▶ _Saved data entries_
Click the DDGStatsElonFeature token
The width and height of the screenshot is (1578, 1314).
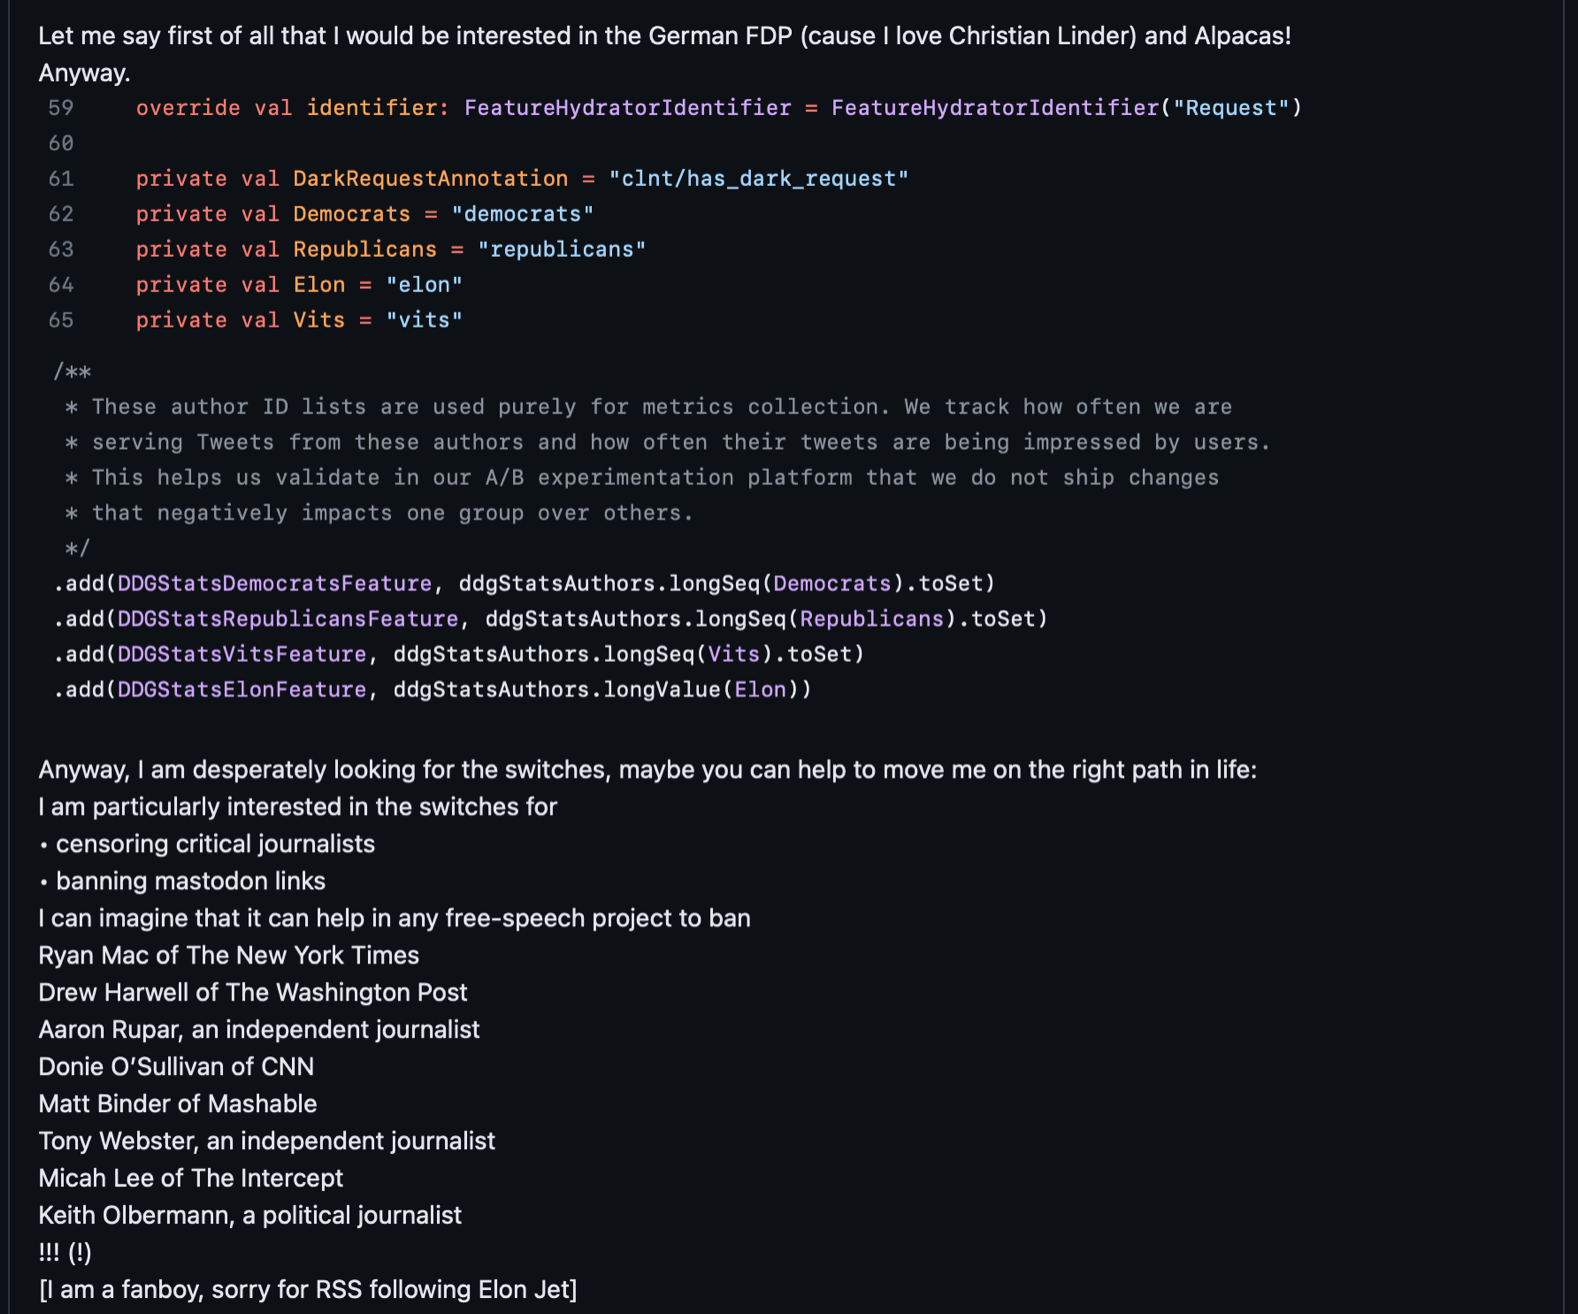click(x=242, y=690)
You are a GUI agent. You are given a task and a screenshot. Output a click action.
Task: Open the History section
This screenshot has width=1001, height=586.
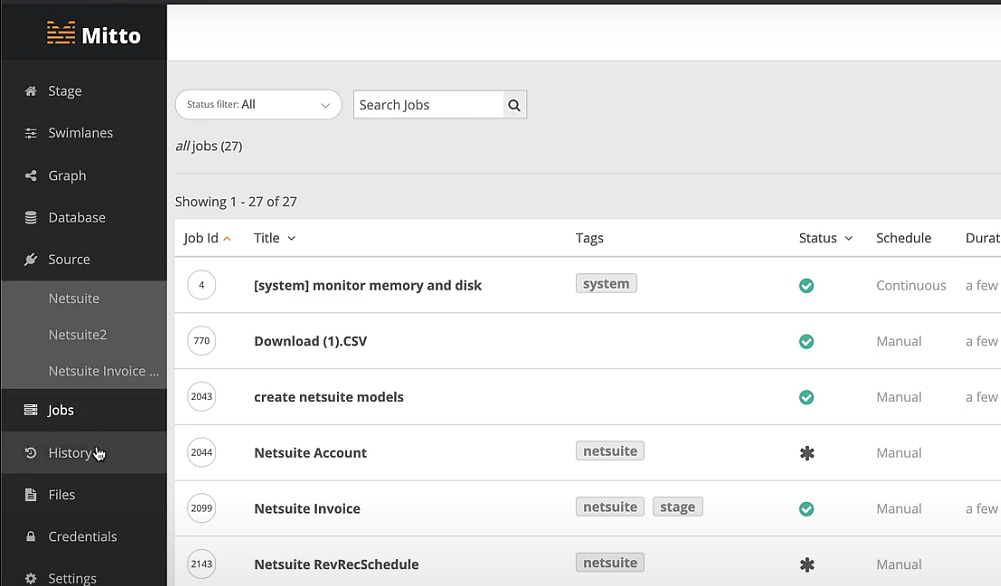pos(70,452)
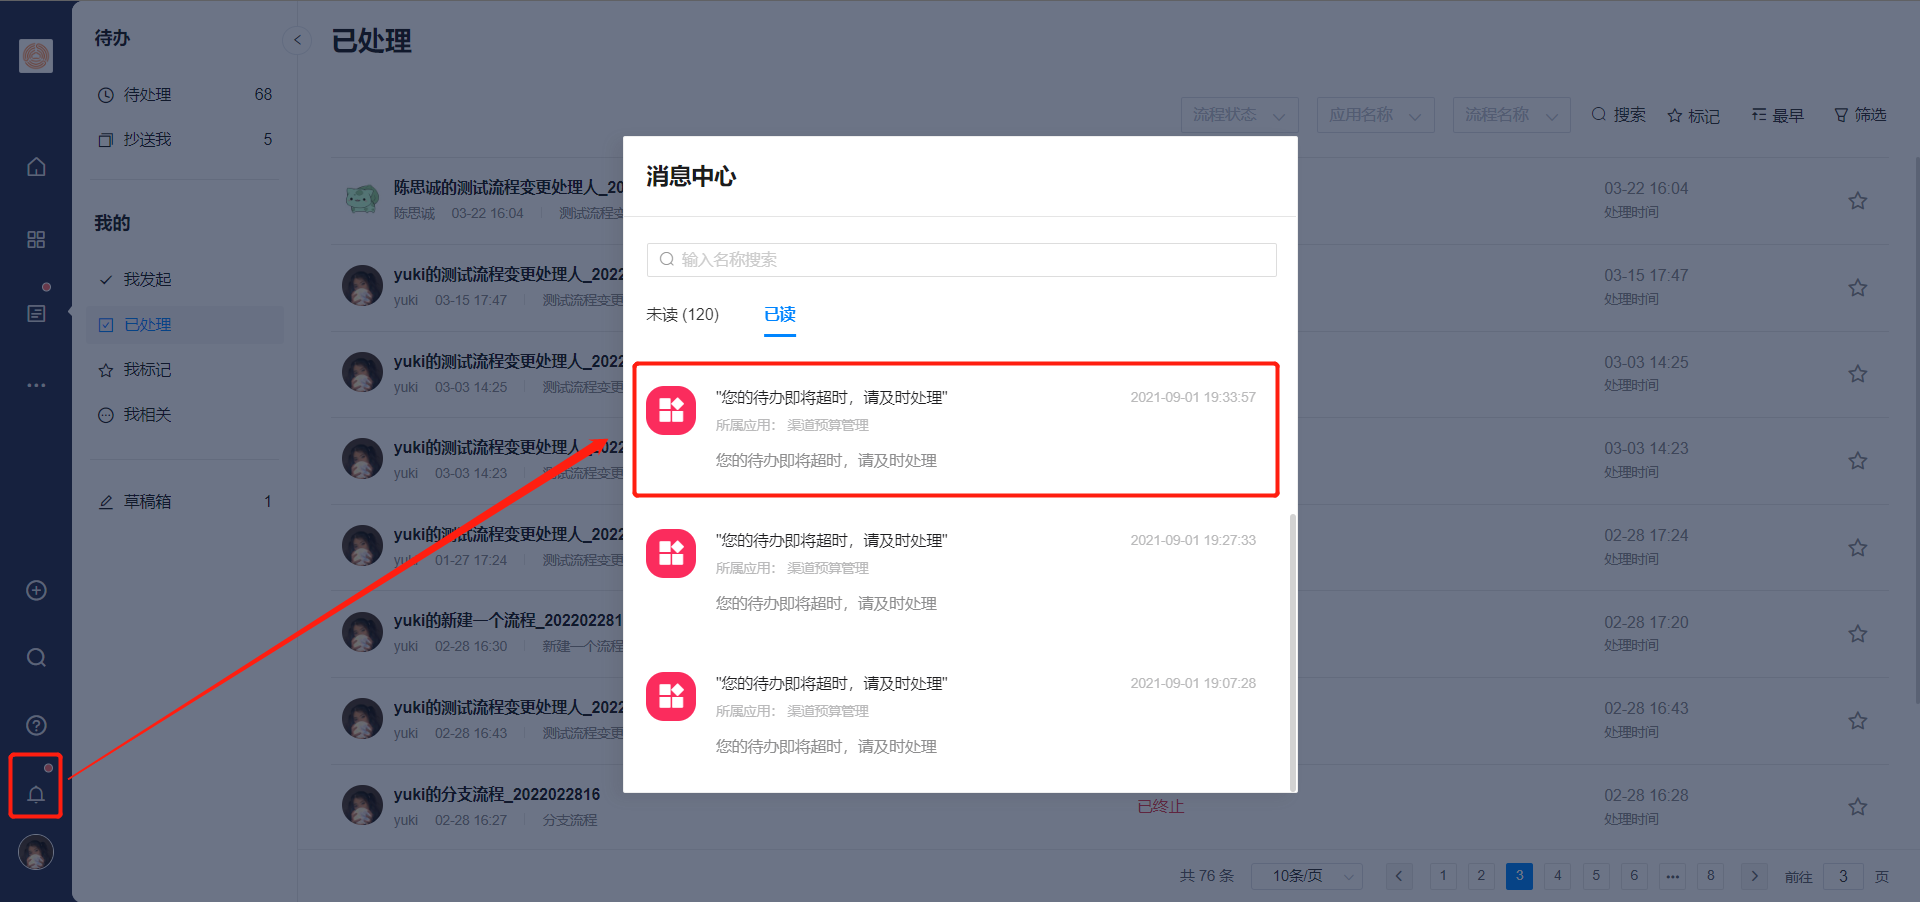
Task: Click the plus circle icon in sidebar
Action: [36, 591]
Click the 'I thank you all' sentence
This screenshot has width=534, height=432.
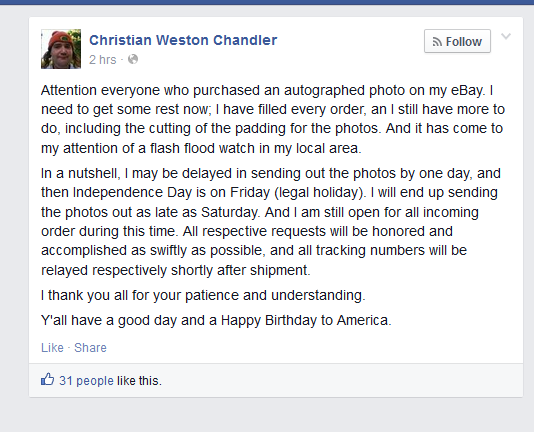coord(203,295)
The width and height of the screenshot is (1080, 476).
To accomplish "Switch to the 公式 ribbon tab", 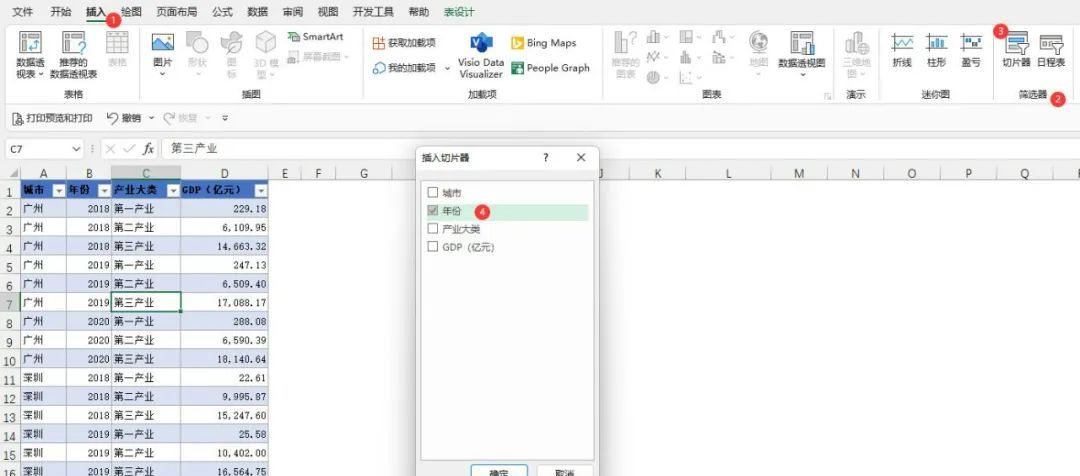I will 223,12.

▶ _Assigned task_
Copy exactly the lines from the first line of the records above through the line with "Click the 'I thank you all' sentence", both included, and nothing else. Pictures stay out.

▶ _Exercise response_
Click the DDGStatsElonFeature token
The width and height of the screenshot is (1578, 1314).
click(x=242, y=690)
You are a GUI agent. You are given a task and a screenshot. Output a click action.
Task: Open the History section
This screenshot has width=1001, height=586.
pos(70,452)
Task: Click the plus circle icon in sidebar
Action: [36, 591]
Click the 'I thank you all' sentence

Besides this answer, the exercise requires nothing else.